Dik Binnendijk – “Tok... tok...... tok-tok........ tok...” klinkt het zachtjes boven mijn hoofd en nu draai ik als het ware dat “tok...tok” hier versneld af. Het is begin augustus, vroeg in de avond en er is nog licht. Ik kijk tv. Hoor ik het goed? Even later zie ik kort een kleine verduistering door de koepel in de keuken... een vogel vliegt over... “Verdomd het is weer zover!

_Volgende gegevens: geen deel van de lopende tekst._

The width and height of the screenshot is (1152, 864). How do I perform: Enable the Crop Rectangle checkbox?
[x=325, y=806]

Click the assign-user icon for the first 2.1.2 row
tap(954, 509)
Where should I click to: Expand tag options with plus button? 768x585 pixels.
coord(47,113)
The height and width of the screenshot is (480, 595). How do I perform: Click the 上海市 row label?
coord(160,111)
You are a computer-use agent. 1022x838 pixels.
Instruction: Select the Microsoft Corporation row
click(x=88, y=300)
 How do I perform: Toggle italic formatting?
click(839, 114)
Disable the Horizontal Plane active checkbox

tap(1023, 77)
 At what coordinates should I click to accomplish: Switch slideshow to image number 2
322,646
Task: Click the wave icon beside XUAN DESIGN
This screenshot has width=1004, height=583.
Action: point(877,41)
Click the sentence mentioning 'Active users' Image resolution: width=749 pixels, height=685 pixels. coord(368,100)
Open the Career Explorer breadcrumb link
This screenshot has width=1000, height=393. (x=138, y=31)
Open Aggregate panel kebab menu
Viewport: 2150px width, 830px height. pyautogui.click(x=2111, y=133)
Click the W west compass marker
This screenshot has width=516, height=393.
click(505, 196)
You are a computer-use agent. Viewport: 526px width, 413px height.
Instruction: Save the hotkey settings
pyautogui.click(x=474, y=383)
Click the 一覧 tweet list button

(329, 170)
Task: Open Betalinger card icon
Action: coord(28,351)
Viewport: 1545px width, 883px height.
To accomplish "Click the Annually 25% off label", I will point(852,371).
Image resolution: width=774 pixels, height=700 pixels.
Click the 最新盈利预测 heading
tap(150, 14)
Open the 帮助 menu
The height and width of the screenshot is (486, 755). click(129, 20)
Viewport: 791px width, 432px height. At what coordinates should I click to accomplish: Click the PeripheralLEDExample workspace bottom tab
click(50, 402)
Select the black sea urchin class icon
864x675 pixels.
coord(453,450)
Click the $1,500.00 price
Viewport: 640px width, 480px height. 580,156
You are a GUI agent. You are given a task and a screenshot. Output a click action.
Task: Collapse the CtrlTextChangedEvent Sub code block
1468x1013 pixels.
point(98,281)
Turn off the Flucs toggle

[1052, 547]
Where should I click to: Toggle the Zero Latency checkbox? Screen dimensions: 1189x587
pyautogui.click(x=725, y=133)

De duiven hebben mijn druiven ontdekt!”  

Die druiven zijn nog hard en hartstikke groen, maar de duiven pikken de druifjes er wel vanaf en laten ze dan op mijn platte dak vallen. Daar blijven ze liggen. Zonde! Als ze nu rijp waren, zou ik het minder erg vinden, houd ik me mezelf voor. Ik ren de trap op, doe de balkondeur open en jaag drie duiven weg: een ouder en twee jonge duiven, opgegroeid in de te hoge vlinderstruikboom van buurvrouw Merel. De jonge duiven heb ik maar Duffie 2 en Suffie 2 gedoopt; maar ze zijn veel levendiger dan Duffie en Suffie van vorig jaar (zie ook: deze column).

Tot nu toe was ik nog aardig geweest voor die jonge duiven toen ik ze eind juli voor het eerst zag zitten op mijn pergola. Ze konden al redelijk vliegen. Ik zag pa of ma tussen de kids zitten, die beide voedde vanuit zijn of haar krop. Een leuk gezicht. Ik heb zelfs een rottende appel in mijn tuin gelegd. Maar zodra de duiven aan mijn groene druiven gingen zitten, heb ik ingegrepen. Dus, een kleine week heb ik ze ’s avonds weggejaagd. De duiven waren dit jaar gehoorzaam, want ik hoefde dat per avond maar één keer te doen en daarna bleven ze weg tot de volgende avond.  

De ingepakte druivenranken op het platte dak. Foto: Dik Binnendijk

Mijn oude plastic tuinnetten heb ik drie jaar kunnen gebruiken om mijn druiven op het platte dak in te wikkelen, maar verleden jaar kwamen er te grote gaten in. Dus ik heb ze weggedaan. Bovendien was er ook een extra groot gat in het net gekomen omdat een duivenouder zich door een klein gat onder het net had gewurmd en vast was komen te zitten in het net. Ik heb hem kunnen bevrijden, maar moest wel verder het net kapot maken. 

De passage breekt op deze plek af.